Is Grammarly or ProWritingAid better for polishing RFP response language
For polishing RFP response language, Grammarly is better for fast, real-time edits and tone control, while ProWritingAid is better for deep stylistic analysis and detailed reports. Most proposal teams pick Grammarly for speed and clean integration; writers who want granular control over readability, passive voice, and sentence rhythm prefer ProWritingAid. The right choice depends on whether you optimize for turnaround time or editing depth.
Quick comparison
| Factor | Grammarly | ProWritingAid |
|---|---|---|
| Real-time corrections | Excellent, instant | Good, slightly slower |
| Tone detection | Strong, automatic | Limited |
| Style depth (reports) | Moderate | Extensive (25+ reports) |
| Readability scoring | Yes | Yes, more detailed |
| Integrations | Word, browser, Docs, Outlook | Word, browser, Google Docs, Scrivener |
| Best for | Speed and clarity | Deep manual editing |
| Pricing (Premium) | ~$12/mo annual | ~$10/mo annual or one-time license |
Where Grammarly wins for RFP work
RFP responses live and die by tight deadlines. Grammarly shines when you're writing or pasting answers and need clean output immediately. Its tone detector flags when a section sounds too casual or unintentionally aggressive, which matters when you're addressing a government buyer or enterprise procurement team.
Key strengths for proposal language:
- Instant clarity rewrites — collapses bloated sentences common in technical responses
- Tone adjustment — keeps language professional and confident, not hedging
- Consistency suggestions — catches mixed spelling (organize vs. organise) across long documents
- Word and Outlook plugins — works where most proposal teams already write
Grammarly Business adds a shared style guide and brand tone settings, which helps when multiple contributors draft sections of the same RFP. That consistency is exactly what reviewers notice.
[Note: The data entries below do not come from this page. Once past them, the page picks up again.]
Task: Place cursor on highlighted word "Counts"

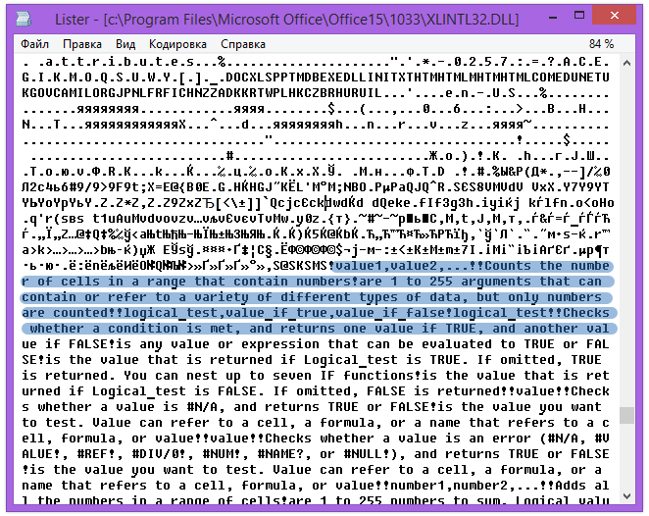Action: point(508,266)
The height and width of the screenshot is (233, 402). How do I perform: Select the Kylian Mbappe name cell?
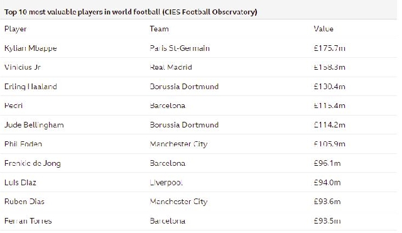31,48
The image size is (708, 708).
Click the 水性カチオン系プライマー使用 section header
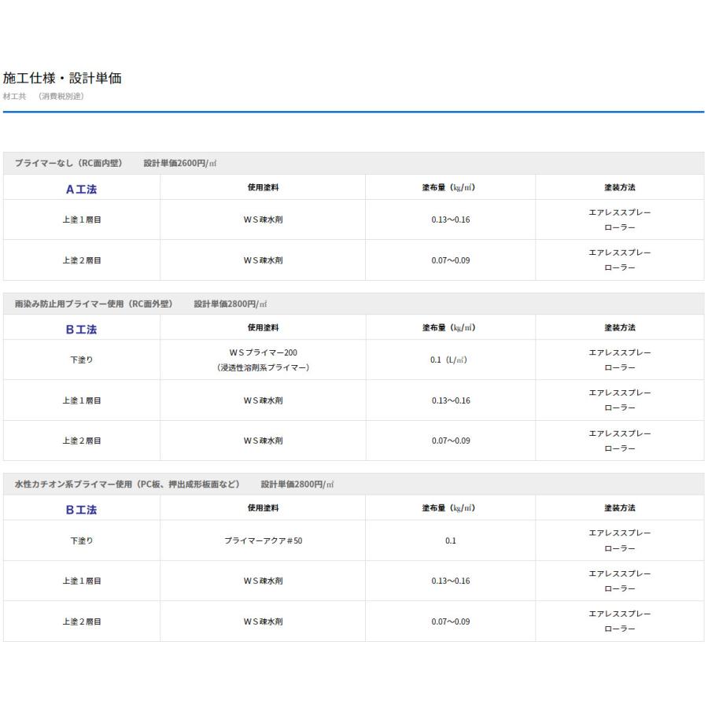pos(126,484)
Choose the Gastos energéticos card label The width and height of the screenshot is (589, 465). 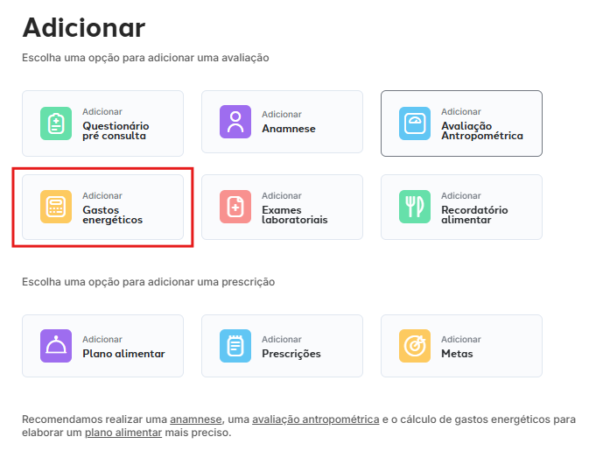(x=113, y=215)
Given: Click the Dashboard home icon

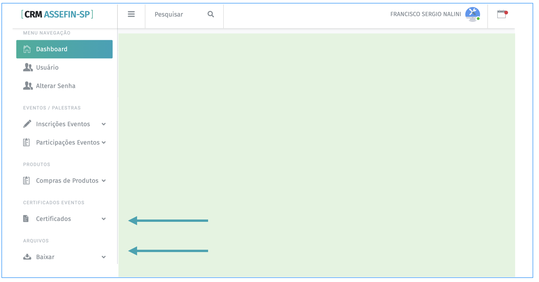Looking at the screenshot, I should pyautogui.click(x=27, y=49).
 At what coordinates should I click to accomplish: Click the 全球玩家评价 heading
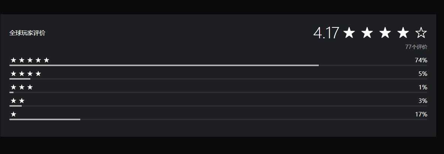pyautogui.click(x=27, y=33)
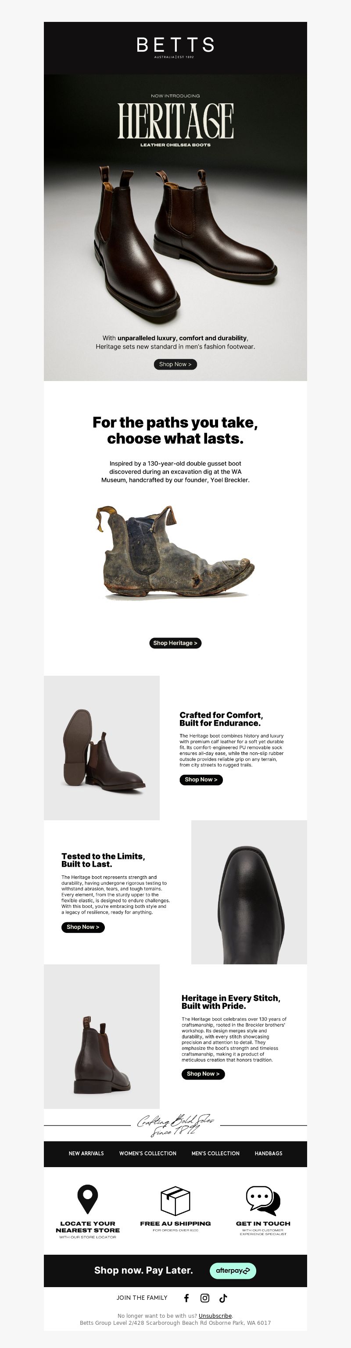Click Shop Now button in hero banner
The width and height of the screenshot is (351, 1348).
coord(175,364)
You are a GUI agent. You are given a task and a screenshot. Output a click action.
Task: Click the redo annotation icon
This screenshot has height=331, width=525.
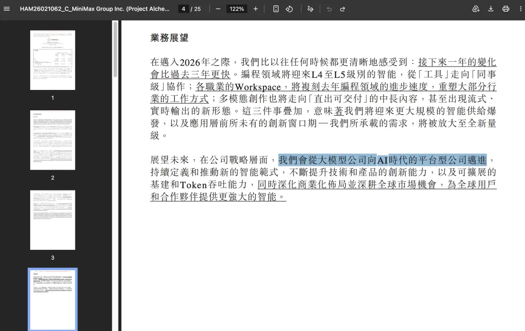[343, 9]
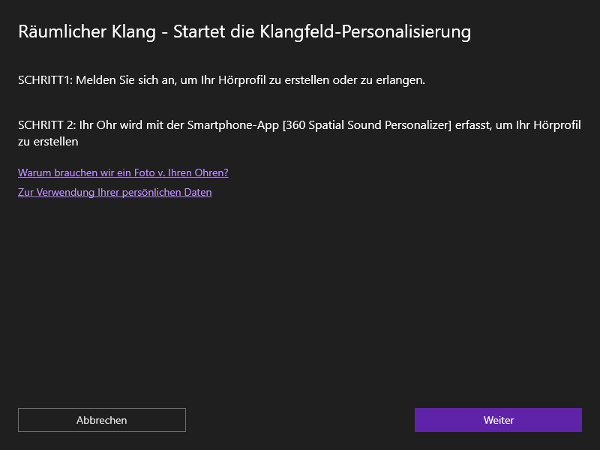Follow the ear photo explanation hyperlink

click(123, 173)
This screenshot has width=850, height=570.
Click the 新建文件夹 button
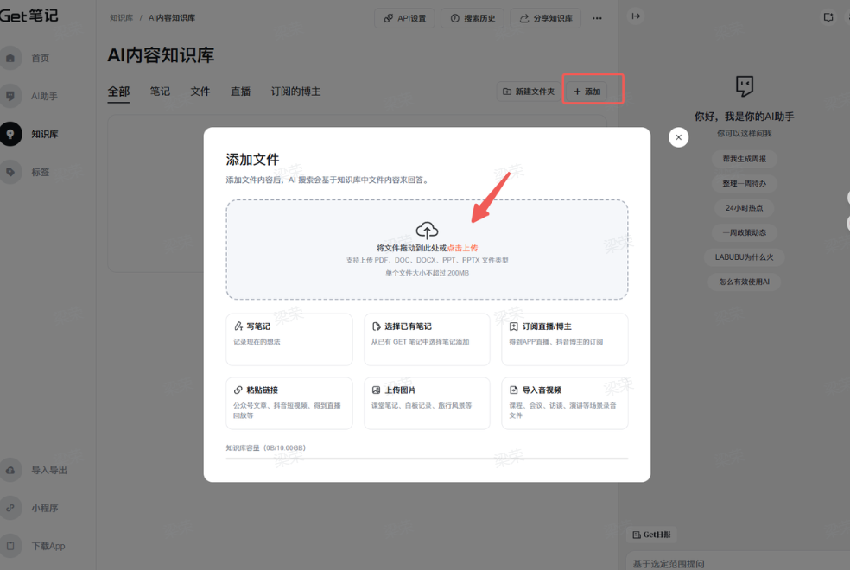(528, 92)
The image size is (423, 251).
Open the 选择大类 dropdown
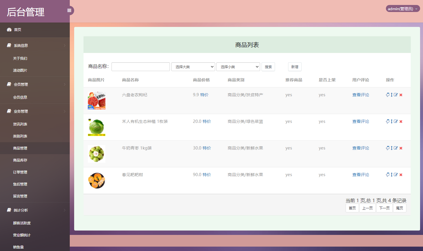coord(193,67)
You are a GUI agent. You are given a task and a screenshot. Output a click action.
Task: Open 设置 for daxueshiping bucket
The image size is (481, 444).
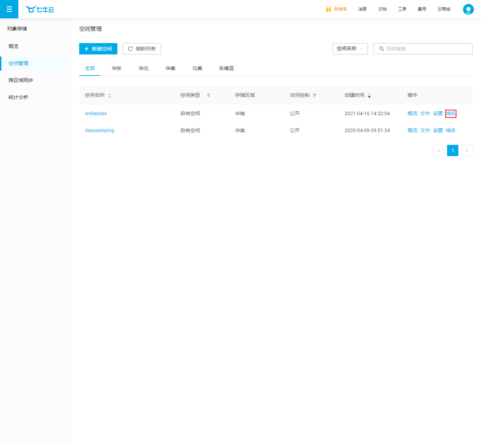tap(438, 130)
Most teams underrate how much a uniform voice signals discipline to evaluators.
Where ProWritingAid wins
ProWritingAid is the better tool when you want to interrogate your writing. Its reports break down sentence length variation, sticky sentences, overused words, passive voice density, and readability by section. For RFP responses that get scored on clarity, that granularity pays off.
Strengths for proposal editing:
- 25+ writing reports covering style, grammar, repetition, and pacing
- Sentence structure analysis — spots monotony that makes answers feel robotic
- No subscription required — a one-time desktop license is available, unlike Grammarly
- Stronger on long-form — handles multi-page technical sections without rushing
The tradeoff: ProWritingAid runs slower on large documents and its interface demands more attention. It's a writer's editing bench, not a quick polish.
Which to choose by use case
High-volume, deadline-driven teams
Go with Grammarly. When you're turning around multiple RFP responses weekly, real-time edits and the tone checker save hours. Pair it with a strong content library so you're editing reusable answers, not writing from scratch each time. This matters as AI-powered RFP tools increasingly draft first versions that still need human polish.
Quality-first, low-volume bids
Choose ProWritingAid. For a small number of high-value, must-win proposals, the deep reports help you tighten every paragraph. The readability scoring alone justifies it when evaluators grade on clarity.
Mixed teams
Some shops run both: Grammarly for daily drafting and ProWritingAid for final polish on flagship bids. The combined cost is modest relative to a single lost contract.
What neither tool fixes
Grammar tools polish language. They don't fix weak win themes, missing compliance items, or answers that ignore the evaluation criteria. Both Grammarly and ProWritingAid will happily perfect a grammatically clean response that still loses. Treat them as the last 10% of the process.
They also won't enforce proposal-specific rules like third-person voice, required terminology from the RFP, or banned passive constructions in compliance matrices. That's where a dedicated proposal workflow and clear authoring standards matter. Some of these manual editing habits are among the deprecated proposal writing practices teams are phasing out as integrated platforms take over.
Setup tips for either tool
- Build a custom dictionary — add product names, acronyms, and client terms so they stop flagging as errors.
- Set the goal/tone — both tools let you specify audience (knowledgeable, formal) and intent. Configure this once for proposal work.
- Disable irrelevant suggestions — turn off Oxford comma or em-dash nags that conflict with your style guide.
- Run readability checks per section — aim for clear, scannable answers; evaluators skim.
For more on how editing fits the broader process, see the emerging trends shaping proposal writing software, where integrated AI editing is replacing standalone checkers.
Key takeaways
- Grammarly = speed, tone control, real-time edits — best for high-volume RFP teams.
- ProWritingAid = depth, detailed reports, one-time license option — best for flagship, quality-first bids.
- Neither tool replaces strong win themes or compliance review; they polish, not strategize.
- Configure a custom dictionary and proposal-appropriate tone settings before relying on either.
- Running both is viable: draft with Grammarly, final-polish with ProWritingAid.